When I feel like I can’t find the words, I do what all writers do: I look for inspiration. I started reading various black writers and civil rights leaders, looking for that “Aha!” moment, when I would see the words that sparked my own brain. As I read the brilliance of others who came before me, I realized with awe that these great minds, writing hundreds of years before me, have already made the arguments far more eloquently than I could hope to.
The government views young black and brown people as actually and potentially the most rebellious elements of this society. And thus the jails and prisons of this society are overflowing with young people of color. Anyone who has seen the streets of ghettos and barrios can already understand how easily a sister or a brother can fall victim to the police who are always there en masse.

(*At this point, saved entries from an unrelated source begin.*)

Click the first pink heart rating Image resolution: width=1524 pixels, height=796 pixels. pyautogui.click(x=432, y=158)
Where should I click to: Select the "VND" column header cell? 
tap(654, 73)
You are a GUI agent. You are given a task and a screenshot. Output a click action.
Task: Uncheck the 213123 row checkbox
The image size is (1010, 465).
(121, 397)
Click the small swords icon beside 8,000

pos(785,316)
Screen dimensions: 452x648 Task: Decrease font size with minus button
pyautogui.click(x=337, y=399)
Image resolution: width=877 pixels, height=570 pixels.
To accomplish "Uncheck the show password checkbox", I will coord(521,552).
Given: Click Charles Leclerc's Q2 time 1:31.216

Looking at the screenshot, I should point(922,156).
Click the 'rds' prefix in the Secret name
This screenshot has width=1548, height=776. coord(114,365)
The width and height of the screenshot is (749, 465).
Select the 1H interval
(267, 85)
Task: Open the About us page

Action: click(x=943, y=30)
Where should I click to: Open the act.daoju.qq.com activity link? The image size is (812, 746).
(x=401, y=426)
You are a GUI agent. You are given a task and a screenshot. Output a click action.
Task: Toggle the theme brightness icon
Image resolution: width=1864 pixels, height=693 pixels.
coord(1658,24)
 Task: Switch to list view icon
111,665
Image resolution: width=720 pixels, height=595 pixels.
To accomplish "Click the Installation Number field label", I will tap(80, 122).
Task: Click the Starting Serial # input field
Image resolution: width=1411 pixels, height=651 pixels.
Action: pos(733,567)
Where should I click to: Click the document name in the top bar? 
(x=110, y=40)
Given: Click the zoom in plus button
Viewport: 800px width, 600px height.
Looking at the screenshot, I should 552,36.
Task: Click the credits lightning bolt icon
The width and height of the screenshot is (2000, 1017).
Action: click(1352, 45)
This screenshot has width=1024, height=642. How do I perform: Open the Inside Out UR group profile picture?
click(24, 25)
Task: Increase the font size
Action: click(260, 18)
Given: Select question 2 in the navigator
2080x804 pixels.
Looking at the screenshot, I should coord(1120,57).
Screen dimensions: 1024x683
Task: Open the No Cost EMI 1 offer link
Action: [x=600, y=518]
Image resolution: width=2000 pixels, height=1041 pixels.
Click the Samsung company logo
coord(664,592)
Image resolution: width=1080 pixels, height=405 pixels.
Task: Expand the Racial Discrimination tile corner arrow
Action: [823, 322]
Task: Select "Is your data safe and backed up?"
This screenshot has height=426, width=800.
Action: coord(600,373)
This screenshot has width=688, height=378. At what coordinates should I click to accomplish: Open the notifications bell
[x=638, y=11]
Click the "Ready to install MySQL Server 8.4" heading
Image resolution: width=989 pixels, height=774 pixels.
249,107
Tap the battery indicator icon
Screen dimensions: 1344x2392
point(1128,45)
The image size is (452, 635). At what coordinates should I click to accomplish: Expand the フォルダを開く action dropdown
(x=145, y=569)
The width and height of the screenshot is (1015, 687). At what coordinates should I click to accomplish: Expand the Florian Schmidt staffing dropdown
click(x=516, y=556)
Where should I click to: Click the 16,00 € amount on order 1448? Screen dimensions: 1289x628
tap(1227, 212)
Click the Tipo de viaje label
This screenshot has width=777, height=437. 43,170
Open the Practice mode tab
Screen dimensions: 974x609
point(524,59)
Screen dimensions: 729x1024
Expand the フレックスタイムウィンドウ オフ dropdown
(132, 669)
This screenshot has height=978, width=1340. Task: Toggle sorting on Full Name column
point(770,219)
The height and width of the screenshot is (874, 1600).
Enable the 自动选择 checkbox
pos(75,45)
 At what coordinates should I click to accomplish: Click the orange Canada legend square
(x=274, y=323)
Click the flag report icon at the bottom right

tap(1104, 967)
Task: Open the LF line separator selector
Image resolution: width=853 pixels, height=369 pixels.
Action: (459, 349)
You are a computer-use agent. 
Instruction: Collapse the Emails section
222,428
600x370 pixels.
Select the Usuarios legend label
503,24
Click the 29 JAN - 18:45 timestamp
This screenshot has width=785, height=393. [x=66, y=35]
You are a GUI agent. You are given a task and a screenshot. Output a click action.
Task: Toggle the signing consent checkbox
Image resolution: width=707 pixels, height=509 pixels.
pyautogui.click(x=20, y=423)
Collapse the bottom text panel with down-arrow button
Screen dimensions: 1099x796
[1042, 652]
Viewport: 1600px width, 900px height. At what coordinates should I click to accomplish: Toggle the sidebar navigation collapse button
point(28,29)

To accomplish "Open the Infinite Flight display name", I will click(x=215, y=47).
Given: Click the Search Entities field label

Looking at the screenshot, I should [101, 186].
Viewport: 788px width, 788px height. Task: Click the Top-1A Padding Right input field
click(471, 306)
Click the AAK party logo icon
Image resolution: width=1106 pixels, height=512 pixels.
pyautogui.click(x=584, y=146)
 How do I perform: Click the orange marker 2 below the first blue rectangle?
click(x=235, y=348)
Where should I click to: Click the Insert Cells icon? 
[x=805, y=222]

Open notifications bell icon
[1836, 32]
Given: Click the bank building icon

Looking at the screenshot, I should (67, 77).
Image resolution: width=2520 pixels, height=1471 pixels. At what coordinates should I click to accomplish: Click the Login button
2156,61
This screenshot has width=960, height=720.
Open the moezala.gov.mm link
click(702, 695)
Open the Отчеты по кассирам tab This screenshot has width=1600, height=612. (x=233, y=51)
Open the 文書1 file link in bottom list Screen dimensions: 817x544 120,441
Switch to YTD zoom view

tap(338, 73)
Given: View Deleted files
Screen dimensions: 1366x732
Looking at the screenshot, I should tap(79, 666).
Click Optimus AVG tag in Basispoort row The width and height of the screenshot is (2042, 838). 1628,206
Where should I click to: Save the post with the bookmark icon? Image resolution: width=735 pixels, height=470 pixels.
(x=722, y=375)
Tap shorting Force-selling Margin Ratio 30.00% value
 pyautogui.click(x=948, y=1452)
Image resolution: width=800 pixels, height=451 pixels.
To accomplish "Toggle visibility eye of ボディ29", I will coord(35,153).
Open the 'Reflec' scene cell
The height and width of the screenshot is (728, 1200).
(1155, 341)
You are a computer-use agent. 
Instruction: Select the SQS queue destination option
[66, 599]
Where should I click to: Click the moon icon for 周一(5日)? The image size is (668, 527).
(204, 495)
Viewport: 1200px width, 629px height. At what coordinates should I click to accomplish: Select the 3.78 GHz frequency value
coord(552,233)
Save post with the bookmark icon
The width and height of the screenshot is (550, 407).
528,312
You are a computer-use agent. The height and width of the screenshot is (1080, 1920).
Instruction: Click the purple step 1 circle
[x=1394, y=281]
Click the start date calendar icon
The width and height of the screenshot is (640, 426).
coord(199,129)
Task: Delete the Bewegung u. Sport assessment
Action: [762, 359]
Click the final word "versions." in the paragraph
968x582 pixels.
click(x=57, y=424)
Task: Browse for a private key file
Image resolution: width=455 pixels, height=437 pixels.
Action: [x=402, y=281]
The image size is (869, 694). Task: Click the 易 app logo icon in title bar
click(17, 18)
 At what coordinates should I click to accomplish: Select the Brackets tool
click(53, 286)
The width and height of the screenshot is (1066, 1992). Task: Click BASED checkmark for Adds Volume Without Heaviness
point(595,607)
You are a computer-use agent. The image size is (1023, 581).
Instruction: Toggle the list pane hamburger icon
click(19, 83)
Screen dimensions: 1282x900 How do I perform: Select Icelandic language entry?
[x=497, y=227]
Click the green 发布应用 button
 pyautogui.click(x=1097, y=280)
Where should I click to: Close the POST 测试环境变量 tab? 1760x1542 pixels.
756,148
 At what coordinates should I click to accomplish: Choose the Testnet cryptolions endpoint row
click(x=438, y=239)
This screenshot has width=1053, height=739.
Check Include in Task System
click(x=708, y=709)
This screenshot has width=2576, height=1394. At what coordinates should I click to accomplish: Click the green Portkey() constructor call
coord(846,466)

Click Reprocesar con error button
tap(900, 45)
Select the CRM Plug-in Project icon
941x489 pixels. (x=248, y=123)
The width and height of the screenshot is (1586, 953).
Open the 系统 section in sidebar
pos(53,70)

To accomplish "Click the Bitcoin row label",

— Angela Davis, “Speech Delivered at the Embassy Auditorium,” 1972
So I guess what I’m trying to figure out is, why the hell am I writing this? America didn’t listen to any of these titans of literature and thought. America didn’t listen to Eric Gardner five years ago when he said he couldn’t breathe. America didn’t listen to George Floyd as the life was crushed out of him.
Why should I believe that you’re going to listen to me?